__Assignment__
Lines before the one holding "Select Gloria Gwaza approver row" are not wanted. Please copy that line and everything after it to the end of the records, exactly, skipping pictures.
↓↓↓
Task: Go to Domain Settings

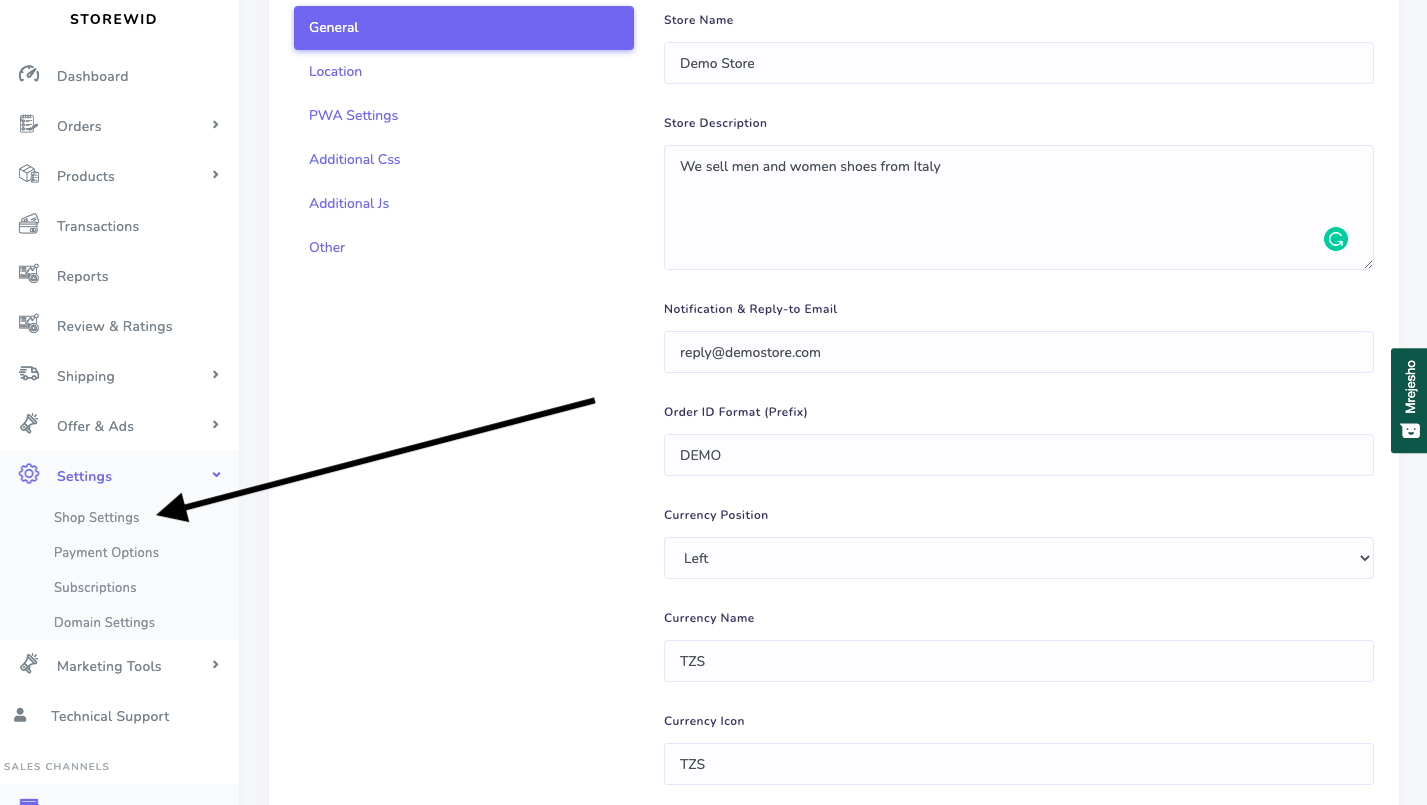Action: click(x=104, y=622)
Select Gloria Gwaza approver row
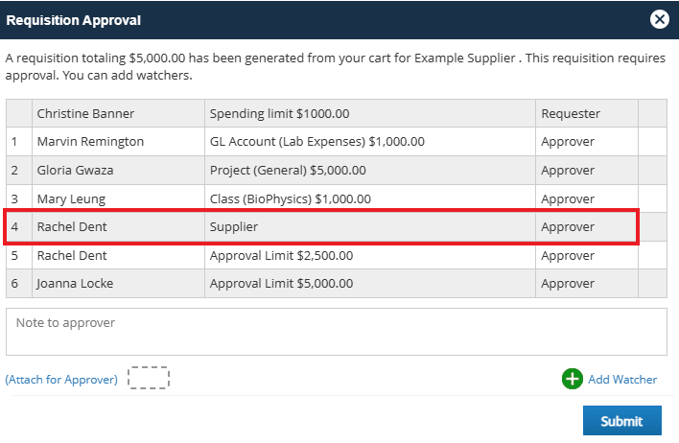 336,170
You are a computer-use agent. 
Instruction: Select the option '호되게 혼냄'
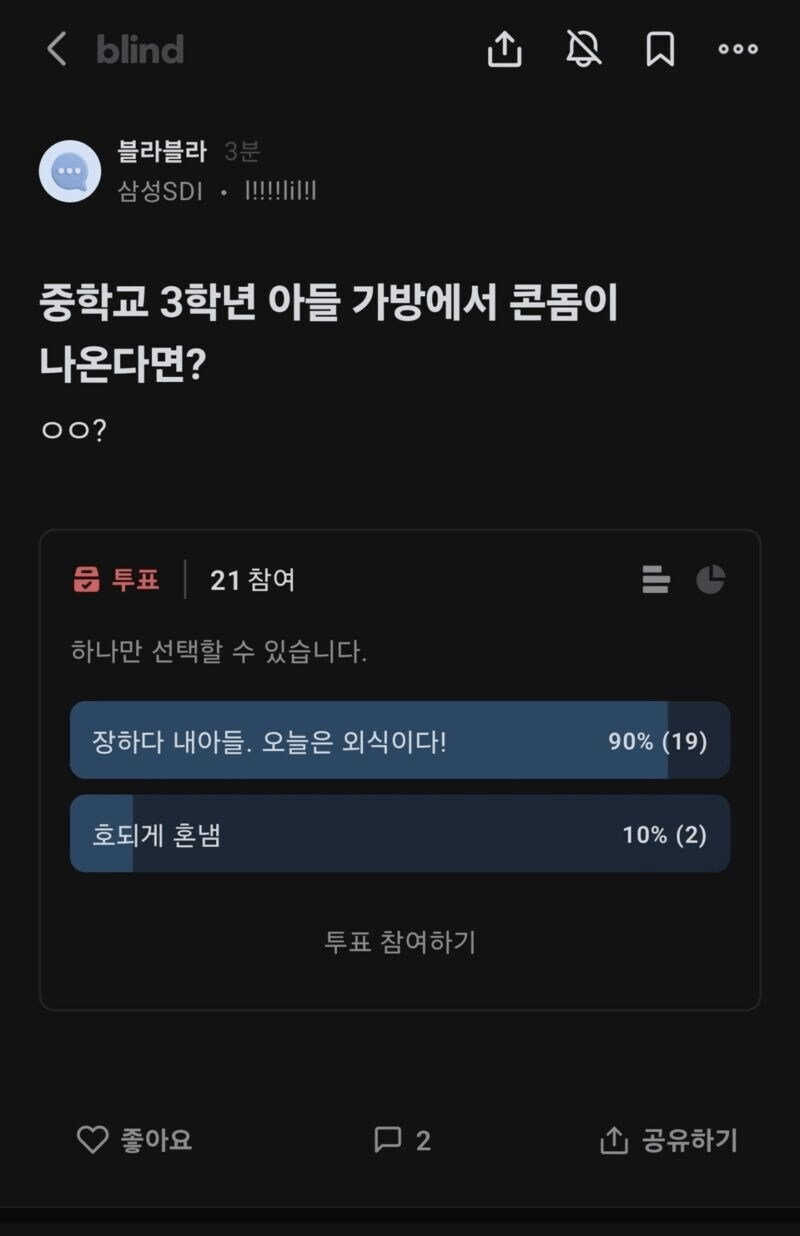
↑↑↑
__Response to this task__
Select Gloria Gwaza approver row
 336,170
You are a computer-use agent. 
Instruction: Select the option '호되게 혼냄'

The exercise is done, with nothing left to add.